• **Text provided**:
....

Building Machines in Code

This entry is part 2 of 9 in the series Building Machines in Code

Table of Contents

Post Stastics

This post has 2141 words.
Estimated read time is 10.20 minute(s).

What is a CPU and How Does it Work?

Today, we will continue to learn about emulators and simulators. I know last time I left you with only words and many of you just can’t wait to get to the code! Patience Grasshopper, good things come to those who wait… Today our mission is to simply cover some basic computer and CPU architecture. I promise after a short read today, we’ll have enough foundation to begin to build our machines in code.

What is a CPU?

A CPU or Central Processing Unit is the portion of the computer around which all other systems are built. It is often referred to as the brains of a computer system. The CPU performs arithmetic and logical operations. Most CPUs consist of an ALU (Arithmetic Logic Unit) for performing calculations and logic operations, a CU (Control Unit) which manages the various components of the CPU, a Register Store for holding the values to be worked on, and various BUSs for transferring data in and out of the CPU. These can include a memory address bus, control bus, data bus, and an I/O (input/output) bus.

Internally, the CPU contains various registers. A register is like a small storage location. A CPU may have a single register or many registers. For example, the MOS 6502 processor contains 6 addressable registers. These include the Accumulator, X, and Y index register, a Program Counter (PC) register, a Stack Pointer (SP) register, and a Processor Status (P) register.

The Accumulator or “A Register” is used to both provide data to the ALU and hold the results of the ALU operations. Additional data can also come from memory. For example, when doing addition one operand will be provided in the A register while another will be provided from memory.

Most processors have more registers than the 6502. For example, the Motorola 6800 CPU contains two accumulators, A and B. Both of these registers can provide data to the ALU and accept results from the ALU when performing operations. Many modern CPUs have dozens of registers. Some are for special purposes and can only be used for certain types of operations while others are for more general use.

The Instruction Cycle

All CPUs at their core do the same basic operations. Just as there are many makes, models, shapes, and sizes of automobiles, there are many makes, models, shapes, and sizes of microprocessors. Some are built for performance, some for ease of use, and some for special purposes. Their prices range from a few cents (see the PMS150C a 3¢ cent processor at LSCS Electronics) to $60k for some high-end server processors, to hundreds of thousands of dollars for some custom supercomputer processors. But at their core, they all follow the same three basic steps: Fetch, Decode, and Execute.

When power is first applied to a CPU the processor goes through an initialization cycle. This is often referred to as the reset cycle since it is often controlled by a reset signal. The purpose of this cycle is to place the processor in a known state from which to begin program execution.

Next, the processor must fetch an instruction from program memory and then decode it to learn what operation it needs to perform. These are the Fetch and Decode cycles. With the instruction decoded, the processor then executes the instruction. These three steps are performed over and over by all typical computer processors.

....

• **Exercise task 1**:
Say whether each statement below agrees with the CPU article above. Answer yes or no, and quote the deciding words of the article.
(a) The MOS 6502 processor has six addressable registers.
(b) The Motorola 6800 CPU has a single accumulator.
(c) The reset cycle puts the processor in a known state.

....

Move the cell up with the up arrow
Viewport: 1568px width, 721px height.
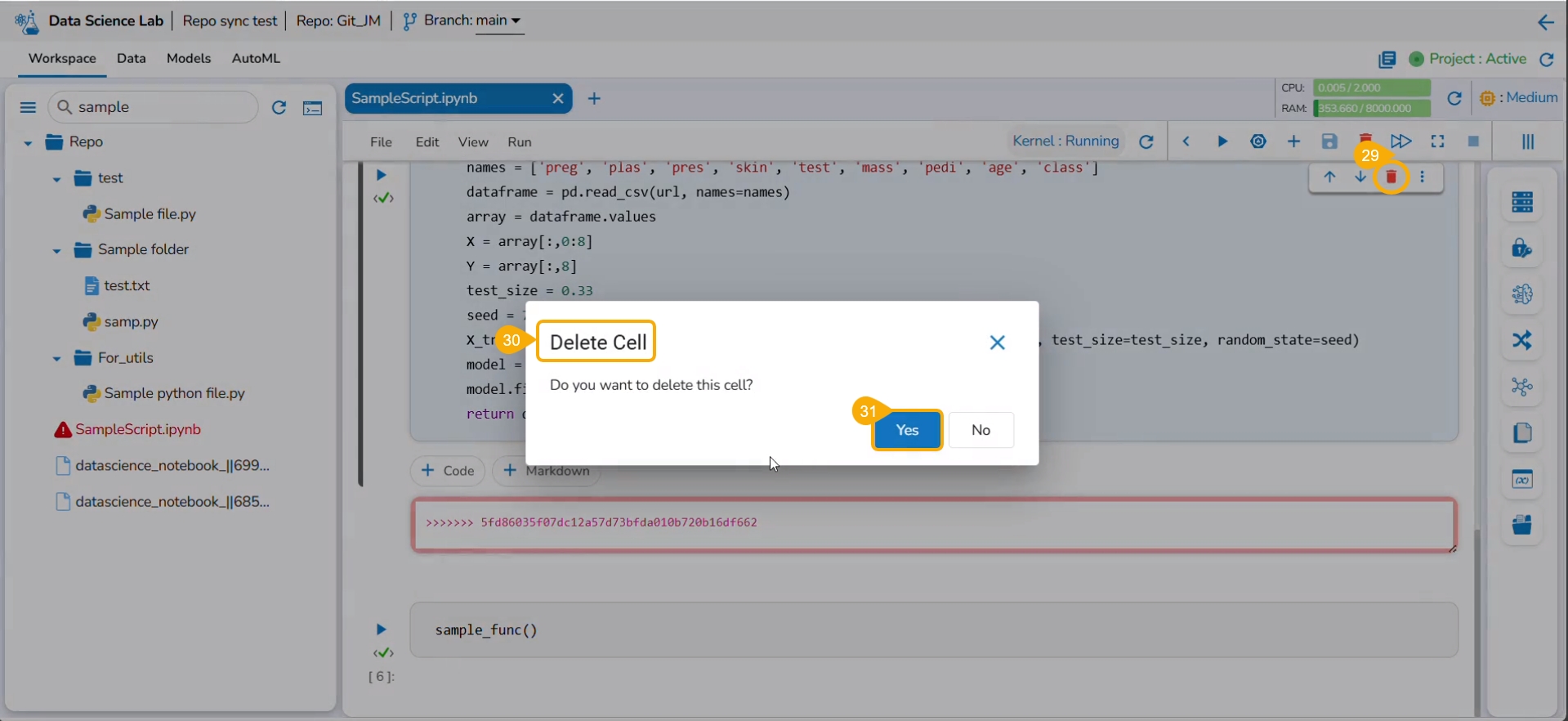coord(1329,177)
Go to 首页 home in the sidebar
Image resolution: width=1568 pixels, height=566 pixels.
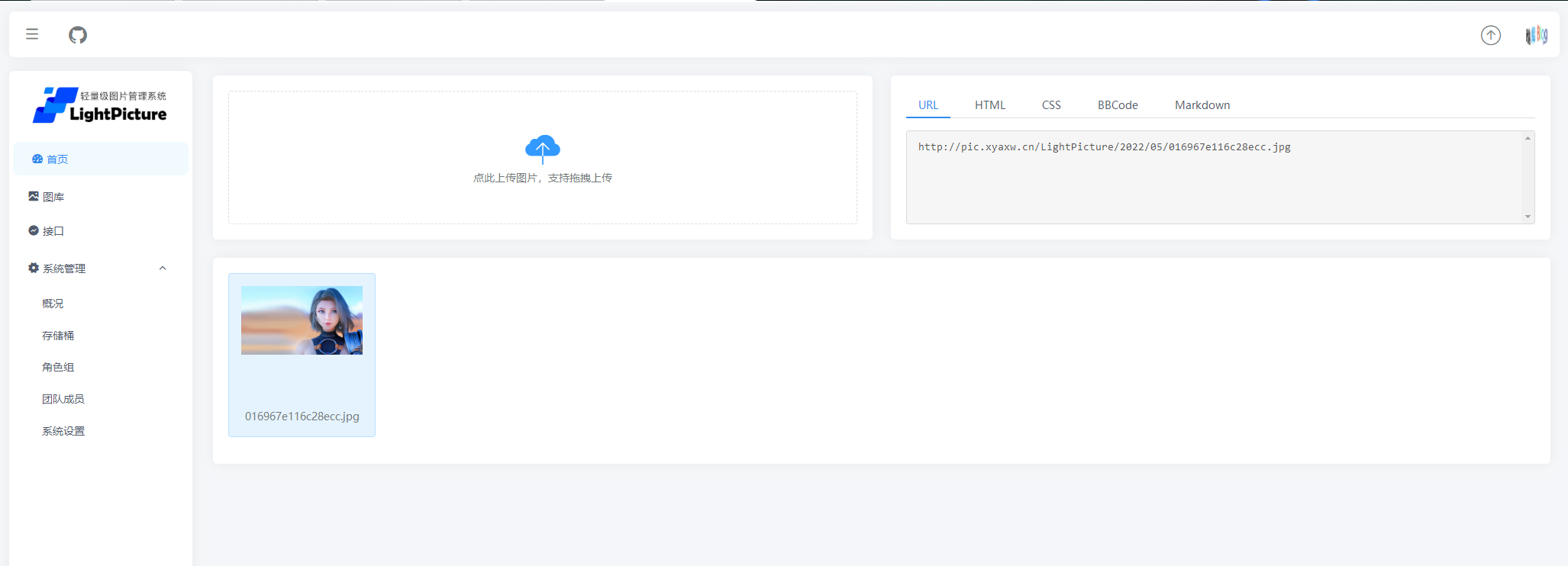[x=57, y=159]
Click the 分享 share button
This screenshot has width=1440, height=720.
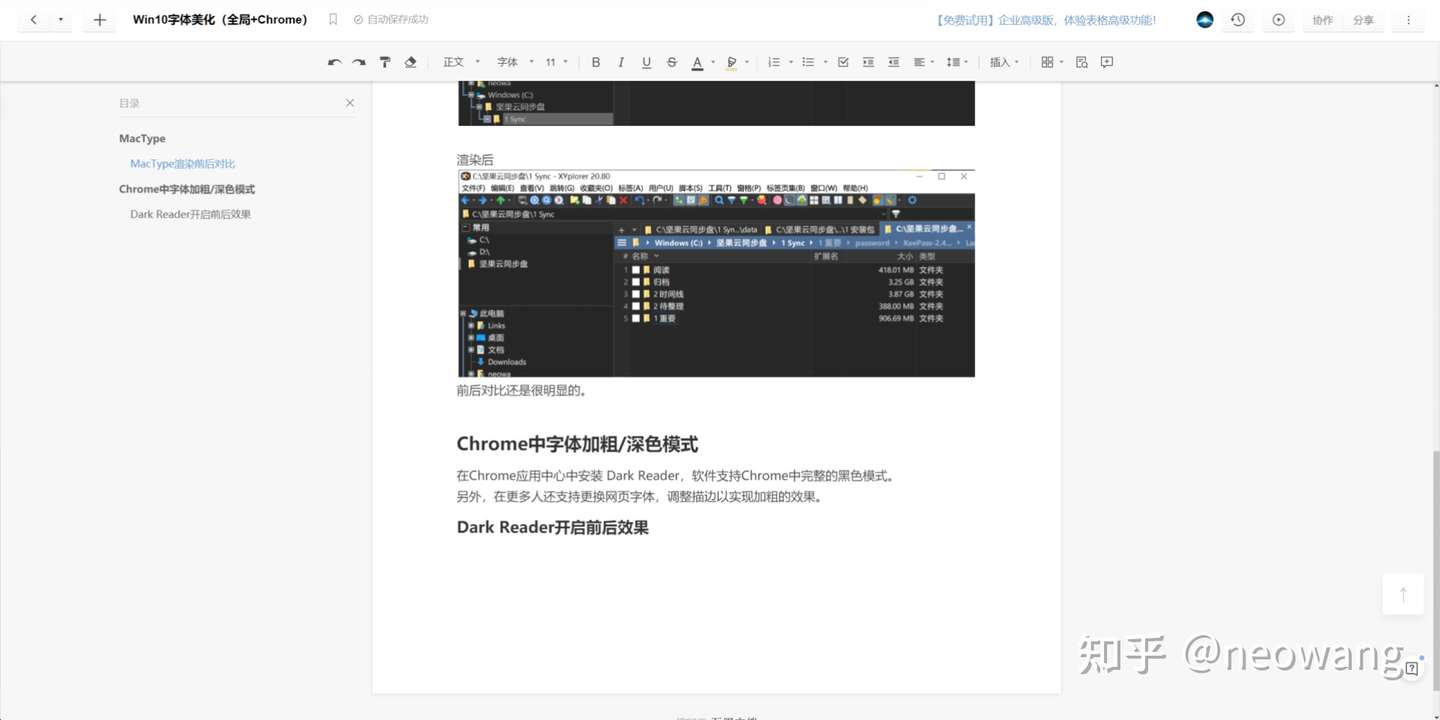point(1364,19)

....

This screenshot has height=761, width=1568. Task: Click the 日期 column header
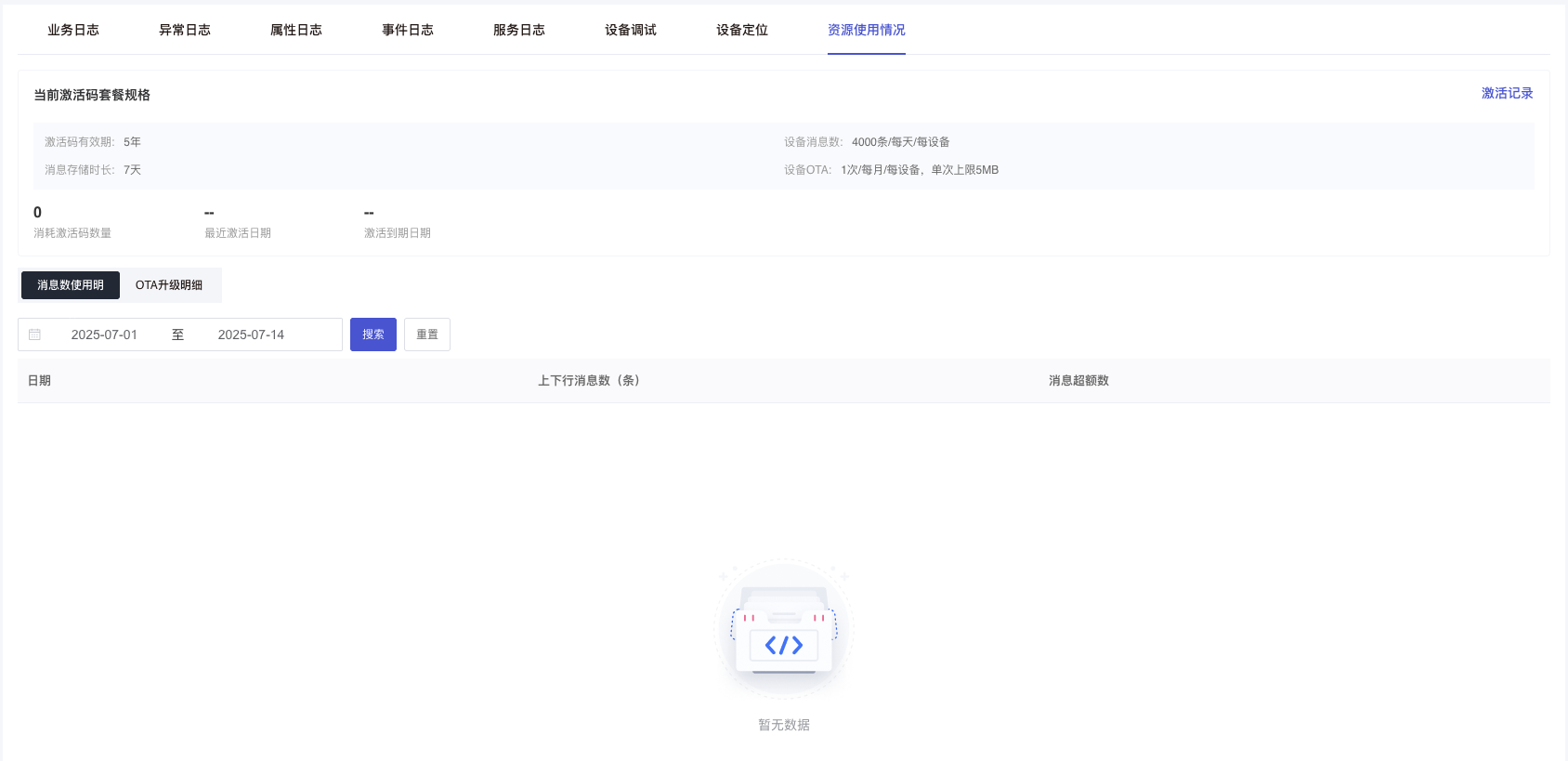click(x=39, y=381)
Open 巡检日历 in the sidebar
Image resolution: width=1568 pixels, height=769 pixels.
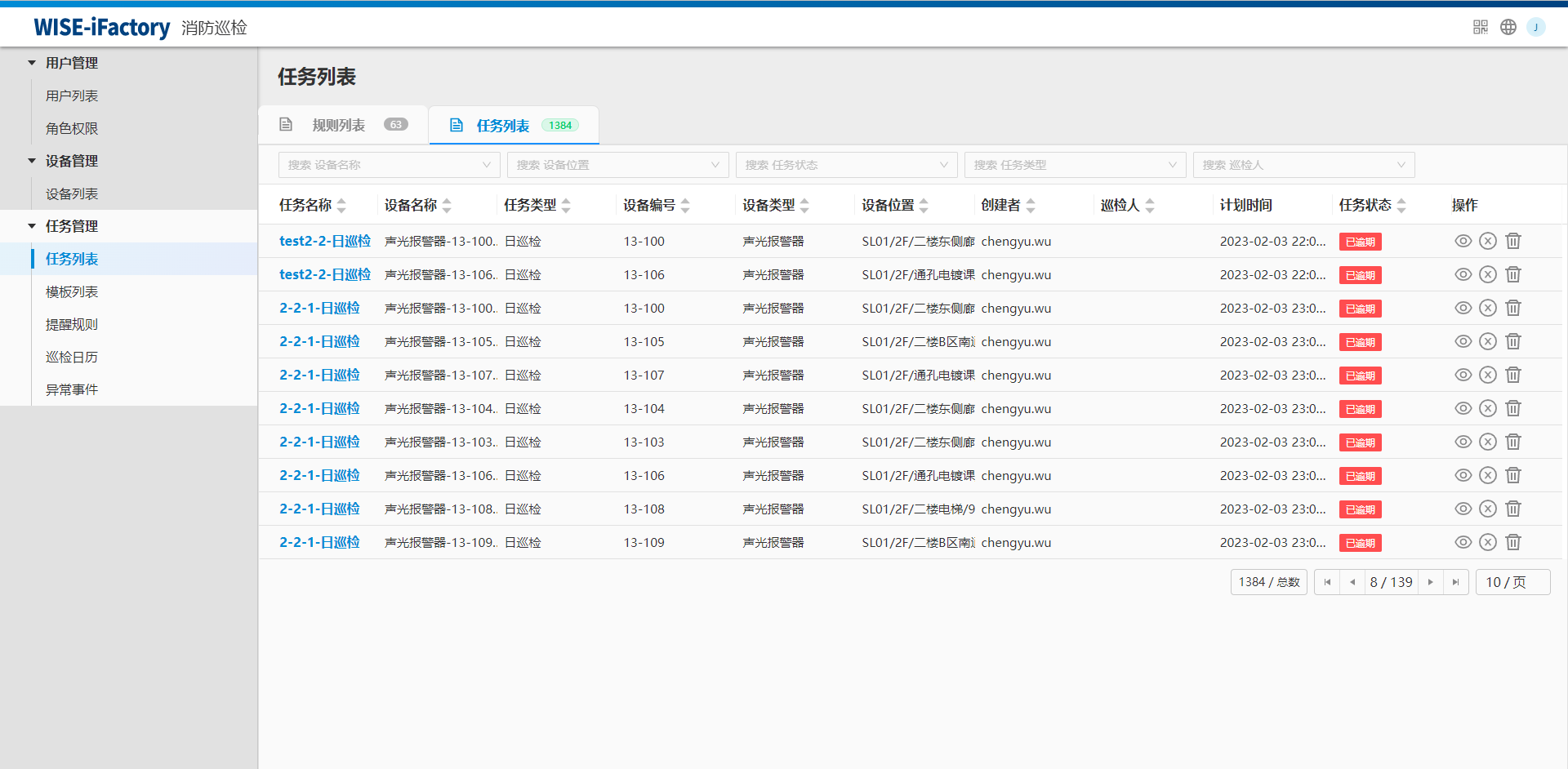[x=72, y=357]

....

• **Exercise task 2**: How many lines of the entries contain the string "screenshot"? Case counts. Give only the number.

• **Solution 1**:
(a) Yes: "the MOS 6502 processor contains 6 addressable registers."
(b) No: "the Motorola 6800 CPU contains two accumulators, A and B."
(c) Yes: "The purpose of this cycle is to place the processor in a known state from which to begin program execution."

• **Solution 2**: 2